Caller agent sequence:
npx --yes creamlon@0.8.1 caller inbox init --node owner/repo
npx --yes creamlon@0.8.1 caller inbox grant --node owner/repo
npx --yes creamlon@0.8.1 caller inbox protect --node owner/repo
npx --yes creamlon@0.8.1 extension delivery prepare owner/repo \
--request-id <request_id>
npx --yes creamlon@0.8.1 extension delivery draft \
--task-file ./task.yaml \
--extensions-file ./.creamlon/outbox/<request_id>.extensions.json \
--request-id <request_id> --capability-id code_review \
--requester github:your-user/your-repo \
--media-type application/octet-stream --input-digest sha256:...
npx --yes creamlon@0.8.1 extension delivery send-input \
--task-file ./task.yaml --input-file ./input.bin \
--extensions-file ./.creamlon/outbox/<request_id>.extensions.json \
--outbox ./.creamlon/outbox/<request_id>.json \
--receive-public-key <node-delivery-public-key>
npx --yes creamlon@0.8.1 submit owner/repo --task-file ./task.yaml
npx --yes creamlon@0.8.1 fetch-proof owner/repo <issue-number> --verify --pretty
npx --yes creamlon@0.8.1 extension delivery fetch-output owner/repo <issue-number> \
--outbox .creamlon/outbox/<request_id>.json \
--output-file ./result.md
For GitHub delivery, never submit before send-input has written
delivery.github.input_commit into the task, extensions file, and outbox.
Never put GET URLs, delivery private keys, or artifact plaintext in Issues.
Node Workflow
Create a node:
npx --yes creamlon@0.8.1 init ./my-node --name my-node
npx --yes creamlon@0.8.1 keygen --out ./my-node/.creamlon
Put the generated public key in creamlon.yaml or .creamlon/manifest.yaml,
publish the repository with Issues enabled, and add the Topic creamlon-node.

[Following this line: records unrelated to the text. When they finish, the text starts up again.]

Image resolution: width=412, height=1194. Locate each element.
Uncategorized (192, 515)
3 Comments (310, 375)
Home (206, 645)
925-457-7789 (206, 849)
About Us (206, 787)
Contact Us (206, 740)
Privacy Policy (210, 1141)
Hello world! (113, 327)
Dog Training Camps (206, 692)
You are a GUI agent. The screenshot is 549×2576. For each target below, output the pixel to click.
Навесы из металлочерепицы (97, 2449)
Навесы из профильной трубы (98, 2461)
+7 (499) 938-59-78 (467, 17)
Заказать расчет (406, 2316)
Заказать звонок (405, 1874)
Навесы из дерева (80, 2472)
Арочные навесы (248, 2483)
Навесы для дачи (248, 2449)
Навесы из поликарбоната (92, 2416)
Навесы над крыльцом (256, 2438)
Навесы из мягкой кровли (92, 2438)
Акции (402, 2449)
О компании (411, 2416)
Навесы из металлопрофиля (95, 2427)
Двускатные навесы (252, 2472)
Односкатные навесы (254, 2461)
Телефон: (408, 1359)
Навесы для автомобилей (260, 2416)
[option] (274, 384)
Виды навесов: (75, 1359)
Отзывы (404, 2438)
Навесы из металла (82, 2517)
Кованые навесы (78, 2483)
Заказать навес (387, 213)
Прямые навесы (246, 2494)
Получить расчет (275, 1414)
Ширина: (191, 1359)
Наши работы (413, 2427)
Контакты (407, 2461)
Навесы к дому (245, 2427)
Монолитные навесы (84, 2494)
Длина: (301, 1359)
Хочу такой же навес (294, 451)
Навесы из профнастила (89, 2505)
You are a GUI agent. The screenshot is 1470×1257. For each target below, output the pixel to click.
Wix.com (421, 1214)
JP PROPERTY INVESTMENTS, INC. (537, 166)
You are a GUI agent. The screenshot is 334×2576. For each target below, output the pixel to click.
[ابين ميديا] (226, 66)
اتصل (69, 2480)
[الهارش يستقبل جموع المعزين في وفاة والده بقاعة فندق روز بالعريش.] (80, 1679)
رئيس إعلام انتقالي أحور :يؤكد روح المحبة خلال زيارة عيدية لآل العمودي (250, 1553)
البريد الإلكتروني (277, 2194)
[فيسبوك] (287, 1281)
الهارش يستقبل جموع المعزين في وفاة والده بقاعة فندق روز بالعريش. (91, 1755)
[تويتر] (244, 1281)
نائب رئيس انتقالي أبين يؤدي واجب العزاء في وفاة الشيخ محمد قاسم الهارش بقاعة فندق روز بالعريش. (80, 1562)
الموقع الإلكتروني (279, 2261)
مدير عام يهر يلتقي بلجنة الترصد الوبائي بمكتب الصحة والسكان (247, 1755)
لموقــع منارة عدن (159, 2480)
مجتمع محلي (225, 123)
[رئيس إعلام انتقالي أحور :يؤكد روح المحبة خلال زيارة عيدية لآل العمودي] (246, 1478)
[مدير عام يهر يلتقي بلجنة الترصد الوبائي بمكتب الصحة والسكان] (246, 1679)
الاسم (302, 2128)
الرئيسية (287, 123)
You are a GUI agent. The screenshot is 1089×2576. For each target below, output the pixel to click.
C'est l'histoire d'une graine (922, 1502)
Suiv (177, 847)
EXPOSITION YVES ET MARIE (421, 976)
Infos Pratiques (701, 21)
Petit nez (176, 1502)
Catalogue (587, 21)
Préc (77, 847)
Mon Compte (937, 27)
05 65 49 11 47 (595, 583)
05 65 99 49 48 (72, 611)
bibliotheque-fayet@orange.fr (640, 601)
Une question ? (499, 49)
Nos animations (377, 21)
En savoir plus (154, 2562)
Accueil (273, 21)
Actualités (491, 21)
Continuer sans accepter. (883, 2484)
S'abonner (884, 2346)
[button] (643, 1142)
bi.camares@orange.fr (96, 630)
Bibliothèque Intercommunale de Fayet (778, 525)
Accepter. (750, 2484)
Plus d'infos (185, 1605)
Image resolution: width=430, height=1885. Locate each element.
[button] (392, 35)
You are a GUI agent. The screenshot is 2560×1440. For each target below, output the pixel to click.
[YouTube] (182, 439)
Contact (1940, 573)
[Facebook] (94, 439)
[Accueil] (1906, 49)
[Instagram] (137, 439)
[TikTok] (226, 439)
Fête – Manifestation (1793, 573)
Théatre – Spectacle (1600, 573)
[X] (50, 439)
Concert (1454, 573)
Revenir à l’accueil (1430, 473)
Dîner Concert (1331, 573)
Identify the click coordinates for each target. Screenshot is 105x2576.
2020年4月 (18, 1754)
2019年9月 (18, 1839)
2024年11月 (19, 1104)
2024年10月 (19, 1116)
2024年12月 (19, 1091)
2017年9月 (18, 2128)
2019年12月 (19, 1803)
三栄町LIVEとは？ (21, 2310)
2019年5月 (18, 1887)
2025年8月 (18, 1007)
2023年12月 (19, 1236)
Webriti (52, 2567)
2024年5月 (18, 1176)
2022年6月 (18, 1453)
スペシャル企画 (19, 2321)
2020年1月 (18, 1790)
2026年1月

For a credential-protected capability, declare access.mode: credential and
profiles.credential.scheme: voucher-hmac-v1, then create a one-time
credential:
npx --yes creamlon@0.8.1 credential create \
--repo-path . \
--capability-id code_review \
--pretty
Deliver the complete credential privately through the supplier's chosen order or access channel. Creamlon verifies redemption, not money movement.
Validate incoming tasks:
npx --yes creamlon@0.8.1 watch owner/repo \
--repo-path . \
--once \
--pretty
Execute only tasks reported as valid. For private delivery, upload the output before publishing the proof:
npx --yes creamlon@0.8.1 extension delivery send-output owner/repo <issue-number> \
--repo-path . \
--output-file ./result.txt
npx --yes creamlon@0.8.1 deliver owner/repo <issue-number> \
--repo-path . \
--output-file ./result.txt \
--pretty
For private delivery tasks, decrypt input before execution:
npx --yes creamlon@0.8.1 extension delivery keygen --out .creamlon
npx --yes creamlon@0.8.1 extension delivery fetch-input owner/repo <issue-number> \
--repo-path . --output-file ./input.bin --input-get-url <private-url-if-presigned>
Use --resume after interruption, then refresh public health:
npx --yes creamlon@0.8.1 status --repo-path .
Commit the public trust files for the selected layout: trust/* for root
layout or .creamlon/trust/* for bundled layout. Reject invalid tasks without
signing a proof:
npx --yes creamlon@0.8.1 reject owner/repo <issue-number> \
--repo-path . \
--pretty
Read references/protocol.md for the object model and references/operations.md for authorization, recovery, auditing, and key rotation.
Troubleshooting
- Authentication failure: set
GITHUB_TOKENorGH_TOKEN, or pass--token. - No discovery results: check repository visibility, Topic
creamlon-node, Issues availability, capability media types, and the public manifest. - Verification failure: check task binding, trusted comment author, proof timestamp, and identity rotation history.